The Visa Waiver Program (VWP) strengthens U.S. security by allowing only pre-screened, pre-approved travelers from participating allied countries to travel to the United States visa-free for stays of up to 90 days for business or leisure. Each individual is vetted for security against multiple law enforcement and security databases and must obtain preauthorization from the Department of Homeland Security (DHS) in order to travel to the United States.
To be part of the VWP, countries must agree to, and uphold, rigorous security measures including:
- Share information about known or suspected terrorists and criminals with U.S. authorities, as well as maintain high standards for transportation security, border security and document integrity.
- Allow U.S. inspections of their security standards, protocols and apparatus to ensure compliance with the highest security practices.
- Promptly enter data on all lost and stolen passports into INTERPOL’s Stolen and Lost Travel Documents (SLTD) database. No such requirements exist for countries that do not participate in the VWP.
- Issue, at a minimum, machine-readable passports that conform to stringent international aviation security standards. The use of e-passports, which are particularly difficult to forge, is mandatory for all VWP travelers from countries admitted to the program since 2007.
- Comply with information-sharing agreements with the United States on travelers who may pose a terrorist or criminal threat and on lost and stolen passport reporting.
- Through programs like the Electronic System for Travel Authorization (ESTA), before boarding a flight to the United States, travelers from VWP countries must be individually screened against multiple law enforcement and terrorism databases, and security is greatly enhanced when those databases include information from foreign governments.
The United States conducts comprehensive reviews of all VWP countries, at least every other year, to ensure ongoing compliance. Such reviews can result (and have resulted) in membership revocation or other conditions placed on a country’s membership in the program.
Recent data released by DHS found that less than one percent (0.65%) of travelers from VWP countries overstay their expected departure, lower than the overstay rate of visitors from non-VWP countries (1.6%).
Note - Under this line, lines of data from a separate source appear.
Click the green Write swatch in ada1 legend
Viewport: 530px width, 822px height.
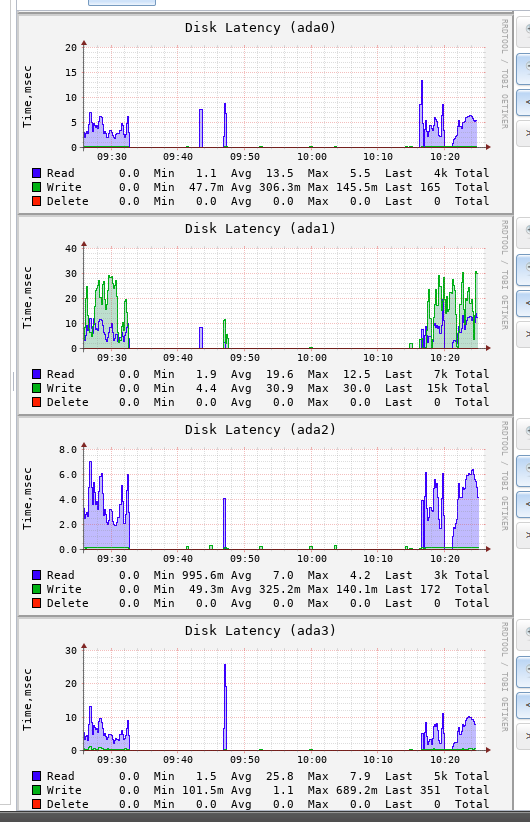[x=36, y=388]
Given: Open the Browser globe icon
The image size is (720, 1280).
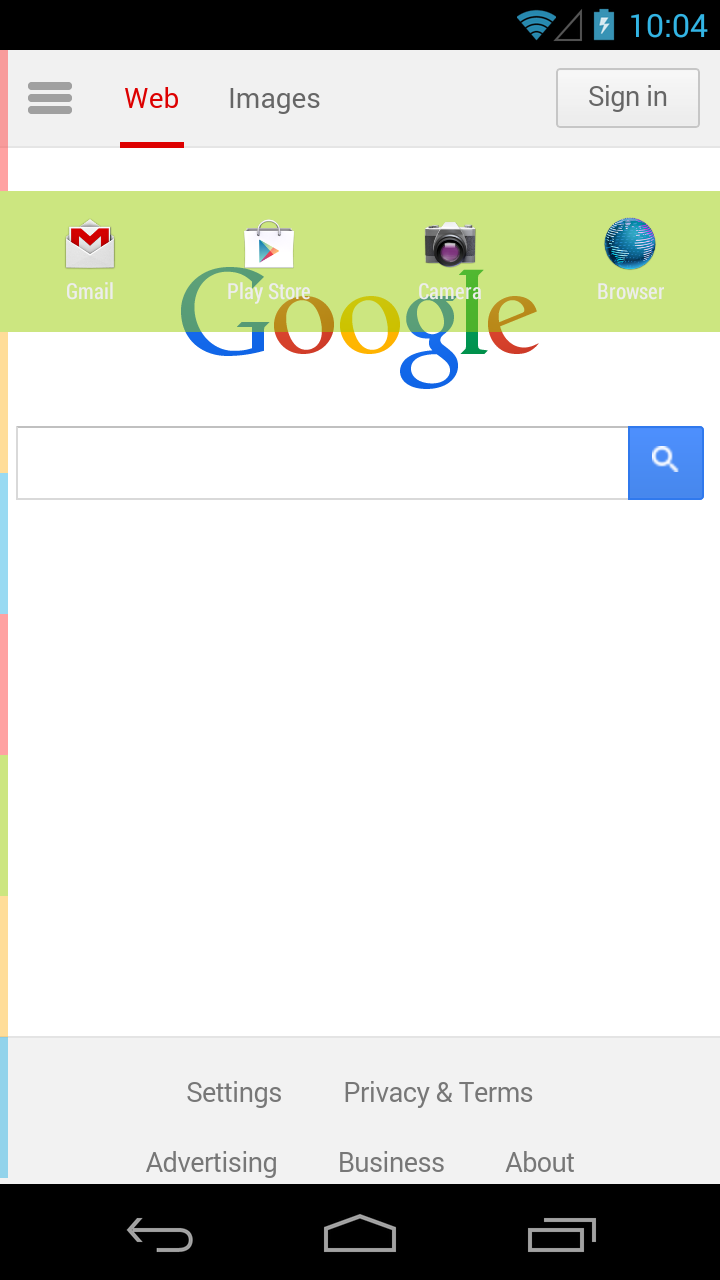Looking at the screenshot, I should [630, 244].
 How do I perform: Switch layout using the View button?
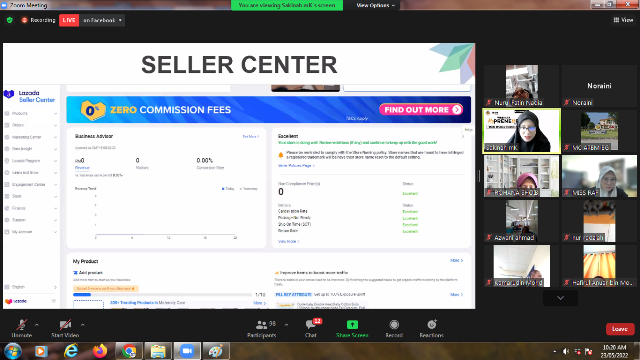click(x=623, y=20)
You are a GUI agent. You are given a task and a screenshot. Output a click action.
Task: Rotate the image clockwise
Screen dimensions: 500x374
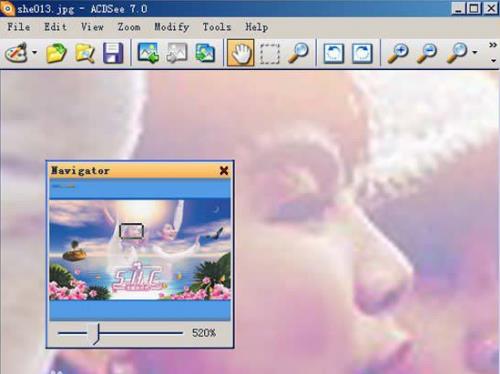click(x=362, y=53)
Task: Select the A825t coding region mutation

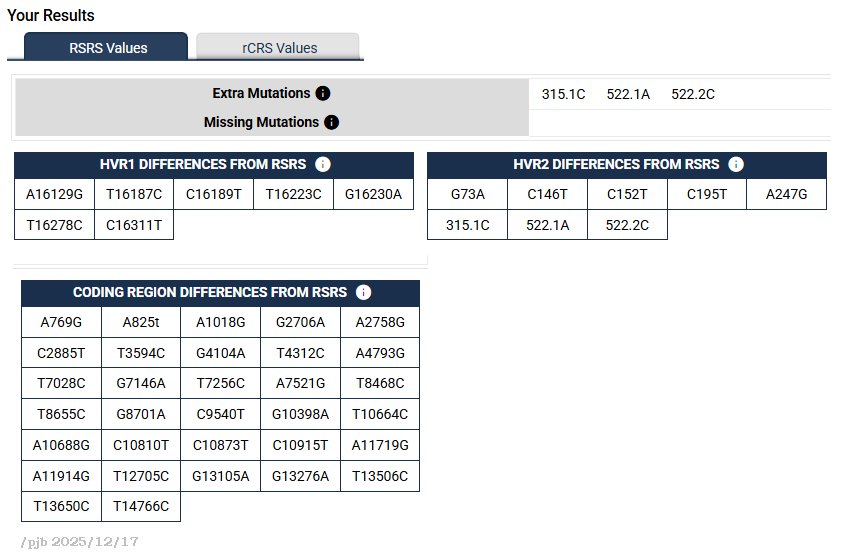Action: click(x=141, y=322)
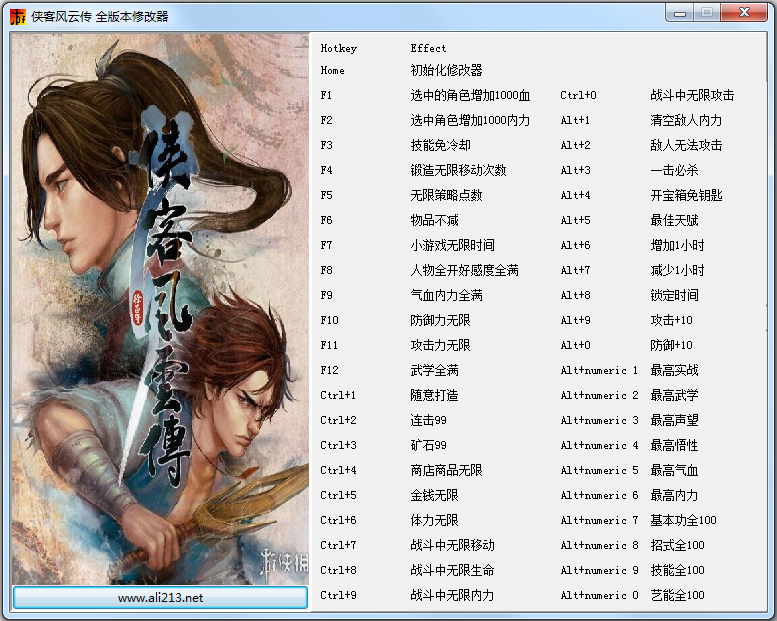Open the www.ali213.net website button
Screen dimensions: 777x621
(x=160, y=597)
An overwhelming majority of national security experts believe that the VWP is a pivotal contributor to protecting the American homeland and public, ensuring a strong and secure nation. It is also plays an important role in U.S. foreign relations and in bolstering the American economy.
The VWP is instrumental to facilitating international travel to the U.S., which is America’s number one services export. Overseas visitors (international visitors other than those from our next-door neighbors Canada and Mexico) spend billions of dollars that support local communities and generate tax revenues that support public schools and fire departments.
In 2015, 23 million visitors to the U.S.—60 percent of all overseas visitors—arrived through the VWP. While visiting the U.S., they generated $120 billion in total output for the U.S. economy, supporting nearly a million American jobs.
The U.S. travel community evaluates every travel-related policy through the lens of security first and foremost. After all, without security, there is no travel.